**Przekazany fragment**

──────

Walking Smurfs - Smerfy 1 "Czarne Smerfy" - recenzja [Komiksy dla wszystkich]

Od kilku lat Egmont wydaje komiksy z przygodami Smerfów, do tej pory publikowane były głównie późniejsze opowieści, lecz fani cały czas czekali na najstarsze, często uznawane za najlepsze, albumy serii o niebieskich skrzatach. W końcu do sprzedaży trafiły Czarne Smerfy, pierwszy album cyklu. Jednak czy jest to tak dobry komiks jak można byłoby się spodziewać?


Słynne belgijskie niebieskie ludki mają już 60 lat. Jednak choć Czarne Smerfy są pierwszym albumem serii o Smerfach, to same Smerfy zadebiutowały w zupełnie innej serii Peyo - Johan et Pirlouit, a dokładnie w historii pt. La Flûte à six schtroumpfs. Jednak według mnie w żadnym stopniu nie uwłaszcza to historycznej wartości albumu, ponieważ zarówno sam album jak i jego okładka, wbiły się już do powszechnej świadomości i historii popkultury. Sam się niesamowicie cieszę, że po prawie 30 latach album ponownie zawitał na półki polskich księgarń.
Album jednak nie składa się tylko z tytułowej opowieści, lecz z 3 20-stronicowych komiksów. Czarne Smerfy to komiks, który rozpoczyna się od zarażenia jednego ze Smerfów tajemniczym wirusem przenoszonym przez muchę tse-tse. Po chwili cała wioska musi stawić czoła niebezpiecznym... Smerfom-zombie. Latający Smerf natomiast opowiada o Smerfie, który zapragnął latać, w tym celu buduje różne machiny by zbić się w przestworza. Fani Gargamela powinni być zadowoleni z Łowcy Smerfów, w którym czarodziej będzie próbował złapać Smerfa by stworzyć kamień filozoficzny.
Co wyróżnia klasyczne albumy Smerfów od później stworzonych historii? Dlaczego z ogromną radością czytałem Czarne Smerfy, choć wiele współczesnych albumów nie do końca mi przypadło do gustu? Według mnie magia pierwszych albumów wynika głównie z dwóch powodów.

──────

**Materiał**
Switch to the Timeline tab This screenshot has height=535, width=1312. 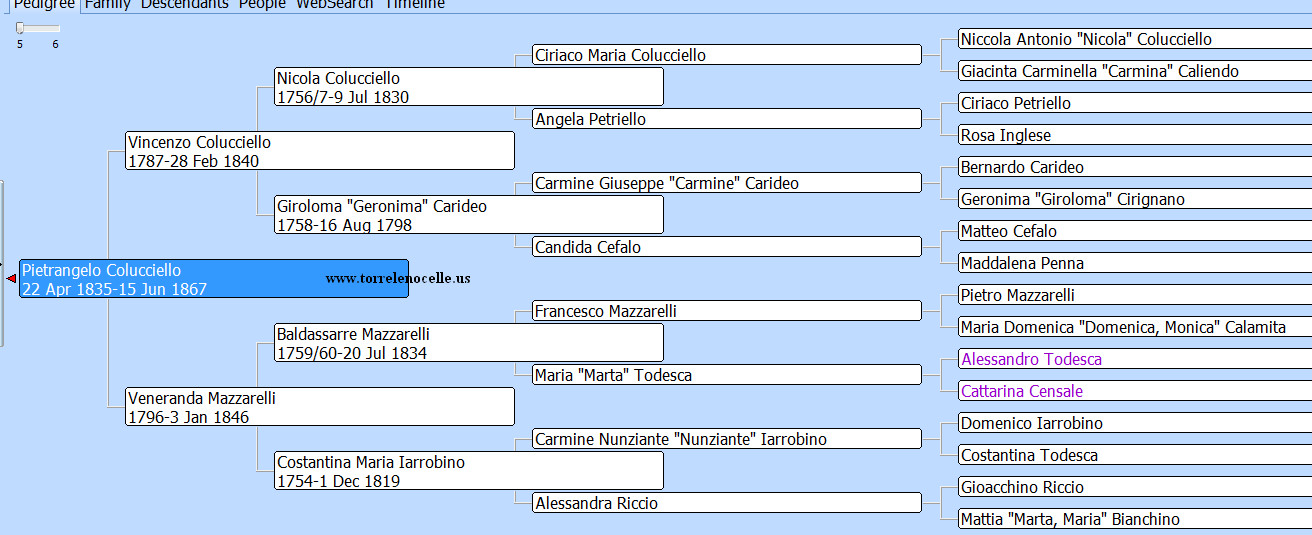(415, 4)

──────

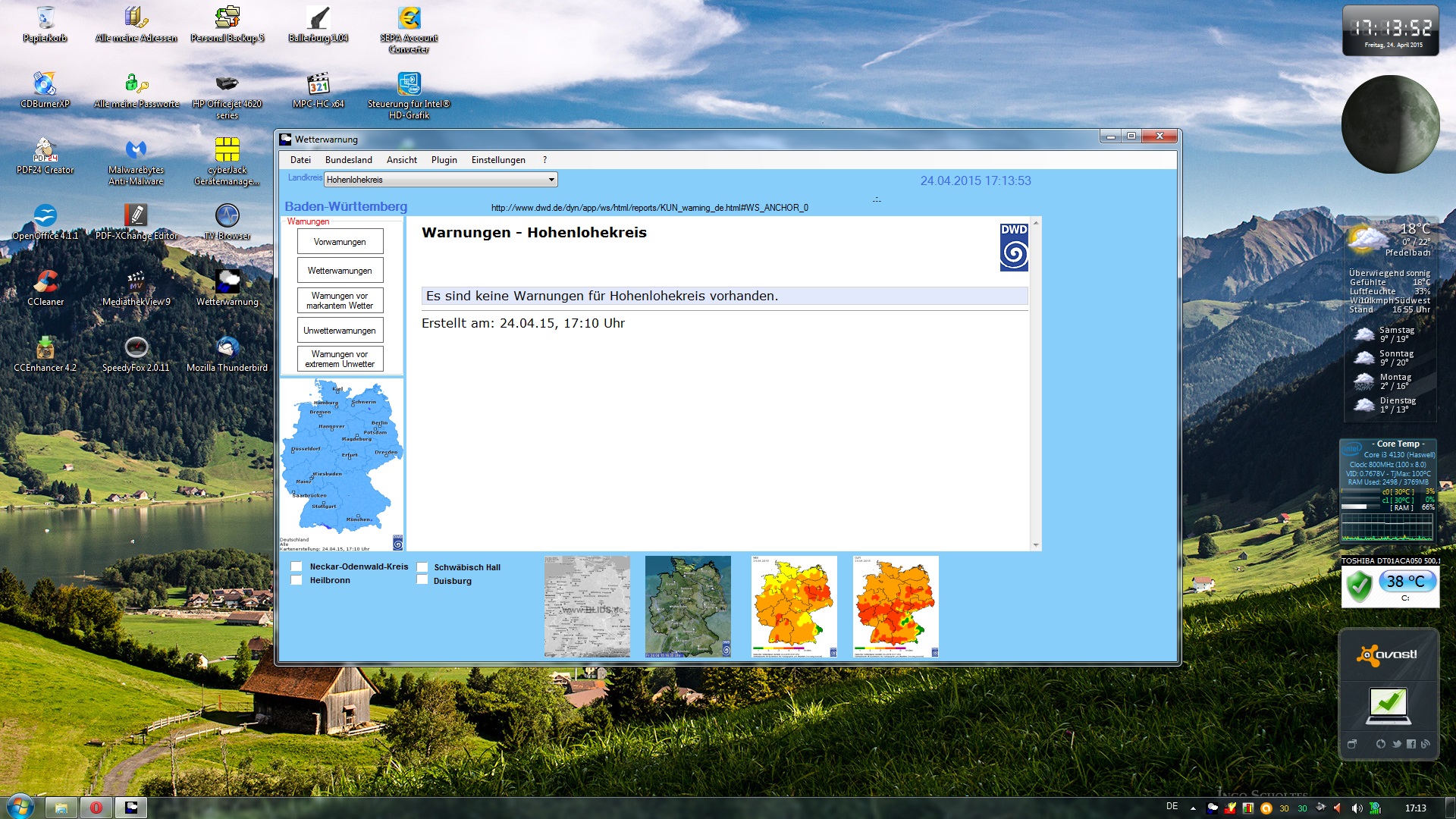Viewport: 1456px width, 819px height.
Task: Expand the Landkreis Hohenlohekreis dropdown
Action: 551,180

──────

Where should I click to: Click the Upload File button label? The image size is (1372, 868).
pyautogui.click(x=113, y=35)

──────

**Polecenia**
• A. Powtórz dosłownie część recenzji: zacznij od słów „Co wyróżnia klasyczne”, a skończ na słowach „z dwóch powodów.”.
• B. Z ilu komiksów składa się album według recenzji?
Wiersze nie mają żadnego związku z recenzją.

**Wyniki ćwiczenia**
• A.
Co wyróżnia klasyczne albumy Smerfów od później stworzonych historii? Dlaczego z ogromną radością czytałem Czarne Smerfy, choć wiele współczesnych albumów nie do końca mi przypadło do gustu? Według mnie magia pierwszych albumów wynika głównie z dwóch powodów.

• B. Z trzech 20-stronicowych komiksów.